From 1653 on, England’s upper ranks gradually reunified, as those Roundheads and Cavaliers who had assumed opposing sides during the Civil War on religious grounds now realized that their commonalities in terms of property ownership outweighed their differences. The concept of liberty, of a free Parliament, had sprung far out of their control and, as Lawrence Stone tells us, now constituted "too dangerous a spirit to be allowed abroad. The problem was how to use it in order to transfer control from the King and his personal advisors to men of property, without also sharing this liberty with the middling sort of people." George Monck, Duke of Albemarle, and Anthony Ashley Cooper (later known briefly as Lord Ashley and then as the Earl of Shaftesbury) conspired with their old Cavalier enemies, such as Edward Hyde, Earl of Clarendon, to bring back the monarchy and the House of Lords. Even the Anglican Church would be reestablished as a safeguard against the spread of meritocracy and the danger that such ideas posed to their property.Charles I had explained, "People are governed by the pulpit more than the sword in time of peace." These men were to be rewarded for their efforts with more property than they could measure.
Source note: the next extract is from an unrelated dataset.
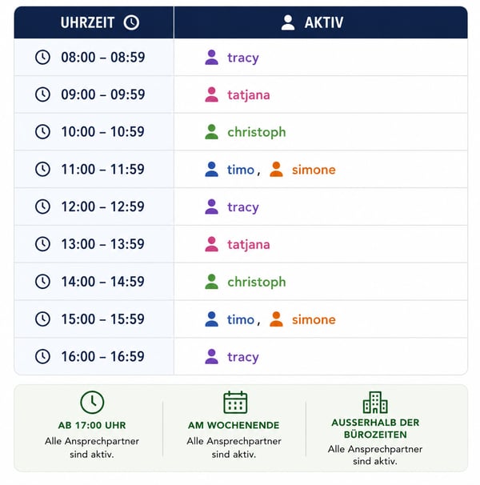Click blue timo icon in 15:00 row
Screen dimensions: 480x485
[x=211, y=319]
Monck, at the head of an army he had purged of both royalists and "fanatics," partnered with Shaftesbury and switched sides. In negotiations with the dead king’s son, Charles, exiled with his close adviser, Hyde, at Breda in Holland, Shaftesbury and Monck asked Charles to sign an agreement protecting land settlements of the commonwealth and guaranteeing some measure of religious toleration. Both Monck and Shaftesbury were pragmatists. No great friends of the Anglican Church, they sought order rather than conformity. Charles signed the deal in April 1660, and he returned to England and the throne a few weeks later. The restored state infrastructure suppressed the radical ideas of the revolution during the 1660s.
America apparently also belonged to the English throne to dispose of as the monarch wished. In 1663, three years after the Restoration, Charles II carved up his portion of the globe to thank his faithful supporters. He issued a charter for the area from the coast of the Carolinas to the Pacific Ocean to eight well-connected "lords proprietor"’: Hyde; Monck; Shaftesbury; William Lord Craven; John Lord Berkeley; his brother, Sir William Berkeley, the governor of Virginia; Sir George Carteret; and Sir John Colleton. Occupied with political events and their estates in England, among these proprietors only William Berkeley had any plans for spending time anywhere near his new endowment, and he imagined that he could control it safely from Jamestown.
The plan was that the immense acreage would serve as a lucrative and potentially perpetual source of income for the lords of colonization. Quitrents from settlers, profit from commodities such as tobacco, and of course gains from the sale of humans and their labor would flow home to the coffers in London. Four of the proprietors belonged to the Royal Adventurers to Africa, and two others already owned or had investments in Caribbean plantations.
John Locke, Shaftesbury’s close associate and his coauthor of the feudal Fundamental Constitutions, which would be the proprietors' blueprint for governing the new colony, also had investments in the slave trade.
The lords proprietors laid their plans for Carolina from afar. Ironically, the Crown’s favorites, rewarded for restoring order to the realm, would establish a colony filled with people inspired by the Quakers and Levellers the ruling elite had suppressed.